Ruling with one foot in the grave

It is not hard to find other presidents who remained in power despite being obviously unfit to do so
It is not hard to find other presidents who remained in power despite being obviously unfit to do so (John McCann)

On the morning of April 5, in his official residence in Lilongwe, President Bingu wa Mutharika of Malawi had a fatal heart attack. That was not the end of his presidency, however. Even as his corpse decomposed, he would go on to govern for two more days while his staff pretended that everything was just fine.

Mutharika’s death was unexpected, and so, as his would-be successors fought among themselves, his administration insisted that he was still alive until they were blue in the face. Not, admittedly, as blue as poor Mutharika himself, whose body was flown to a hospital in South Africa for “medical treatment” in a desperate attempt to keep up the facade.

It was only on the morning of April 7 that his death was officially confirmed, and the vice-president allowed to assume power — and only after a pointed intervention from South African diplomats, who threatened to break the news themselves.

The Mutharika incident — let’s call it “Weekend at Bingu’s” — is the only documented example of an African president literally ruling from beyond the grave. But others have at least one foot in it, fatally compromising their ability to do their jobs.

Right now, in Algeria, 82-year-old President Abdelaziz Bouteflika is seeking his fifth term. He has been in charge since 1999. But he was paralysed after a stroke in 2013 and has not spoken in public since then.

Most observers believe he is too ill to wield real power. Video footage and photographs of the president, showing a wizened, decrepit man with barely the strength to sign his own name, support this diagnosis. Algerians agree, judging by the tens of thousands of people who have braved the brutal response from state security forces to demonstrate, calling for Bouteflika to step down before next year’s election.

In response, Bouteflika — or the generals pulling his strings — has promised to leave office within a year of being elected. That’s assuming his body holds out for that long.

Another president who appears to be governing from his deathbed is Gabon’s Ali Bongo, who had a stroke in Saudi Arabia in October. He has returned home just twice since then, choosing to convalesce in Morocco instead.

Nigeria’s Muhammadu Buhari made the same call when he became ill with an undisclosed illness, seeking medical attention in the United Kingdom. Buhari had to hand over power to his vice-president for months at a time during his first term in office. In the absence of official information, speculation about the president’s health grew so wild that a rumour gained traction that Buhari had died and been replaced by a body double — a man named Jubril from Sudan.

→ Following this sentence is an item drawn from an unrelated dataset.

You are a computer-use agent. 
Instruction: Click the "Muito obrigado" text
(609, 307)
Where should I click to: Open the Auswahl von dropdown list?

Buhari was forced to issue an official denial. “It’s the real me, I assure you,” the president told a press conference. The denial did not allay everyone’s suspicions — after all, that’s exactly what Jubril would have said.

Buhari’s illness did not prevent him from successfully seeking re-election this year, which means that Nigerians are almost certain to be subjected to another five years of rumours and misinformation about the president’s health. And they have every right to be concerned: Umaru Yar’Adua, who served as president of the country from 2007 until 2010, died in office after a long illness, which was mostly concealed from the public.

His condition precipitated a constitutional crisis because he had neglected to make proper succession arrangements before he became too weak to do so.

Although the Nigerian government likes to pretend its presidents are healthy when they are not, the opposite applies to terror groups: since 2009, security forces have repeatedly announced the death of Boko Haram leader Abubakar Shekau, only for him to turn up later in mocking YouTube videos.

It is not hard to find other presidents who remained in power despite being obviously unfit to do so. The frail, nonagenarian Robert Mugabe would fall asleep at summits and stumble down stairs before being whisked to Singapore for mysterious medical treatments. Meles Zenawi of Ethiopia disappeared from public view a month before he died, leaving it to his hapless spokespeople to deny there was a problem. In Guinea, Lansana Conté threatened journalists who dared mention his poor health, only to prove them all right by dying without a succession plan. Just a day after Conté’s death, the military seized power in a coup d’état.

It is not just presidents who cling on for dear life; opposition leaders are susceptible to the same disease. Neither Morgan Tsvangirai nor Étienne Tshisekedi would relinquish power before they died, arguably dealing mortal blows to the fractured opposition prior to elections in Zimbabwe and the Democratic Republic of Congo respectively. Nor is it just an African problem: Venezuela’s Hugo Chávez died in power, for example, leaving his country in total disarray, and Oman’s Sultan Qaboos will not publicly anoint an heir, despite widespread reports about his failing health.

Being president is a physically demanding job. If Bingu wa Mutharika and Abdelaziz Bouteflika can teach us anything, it is that the concept of “fitness to hold office” should be taken as literally as possible.